▼

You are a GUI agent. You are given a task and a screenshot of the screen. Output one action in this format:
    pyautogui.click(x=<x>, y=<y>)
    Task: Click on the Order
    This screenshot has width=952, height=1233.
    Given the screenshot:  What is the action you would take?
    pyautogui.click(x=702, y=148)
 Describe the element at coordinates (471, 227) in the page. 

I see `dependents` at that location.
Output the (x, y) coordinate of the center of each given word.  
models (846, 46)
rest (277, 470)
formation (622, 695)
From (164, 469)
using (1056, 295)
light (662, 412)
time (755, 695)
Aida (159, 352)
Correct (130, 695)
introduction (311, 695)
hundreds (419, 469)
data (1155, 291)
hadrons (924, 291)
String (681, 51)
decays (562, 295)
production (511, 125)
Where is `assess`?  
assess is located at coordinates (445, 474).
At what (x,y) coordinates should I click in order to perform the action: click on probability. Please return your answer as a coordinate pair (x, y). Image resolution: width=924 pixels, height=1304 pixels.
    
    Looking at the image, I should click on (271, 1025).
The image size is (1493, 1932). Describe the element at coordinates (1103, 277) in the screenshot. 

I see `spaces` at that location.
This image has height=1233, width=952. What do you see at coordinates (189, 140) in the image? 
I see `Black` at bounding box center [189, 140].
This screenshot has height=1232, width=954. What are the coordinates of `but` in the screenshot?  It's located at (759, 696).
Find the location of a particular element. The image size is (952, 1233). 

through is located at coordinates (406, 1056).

▲

Problem: Please reproduce the records from their start through the line holding "introduction (311, 695)", inclusive, swapping "Output" for "Return" and leaving everything else unchanged.

Result:
You are a GUI agent. You are given a task and a screenshot of the screen. Return one action in this format:
    pyautogui.click(x=<x>, y=<y>)
    Task: Click on the Order
    This screenshot has width=952, height=1233.
    Given the screenshot:  What is the action you would take?
    pyautogui.click(x=702, y=148)
 Describe the element at coordinates (471, 227) in the page. 

I see `dependents` at that location.
Return the (x, y) coordinate of the center of each given word.  
models (846, 46)
rest (277, 470)
formation (622, 695)
From (164, 469)
using (1056, 295)
light (662, 412)
time (755, 695)
Aida (159, 352)
Correct (130, 695)
introduction (311, 695)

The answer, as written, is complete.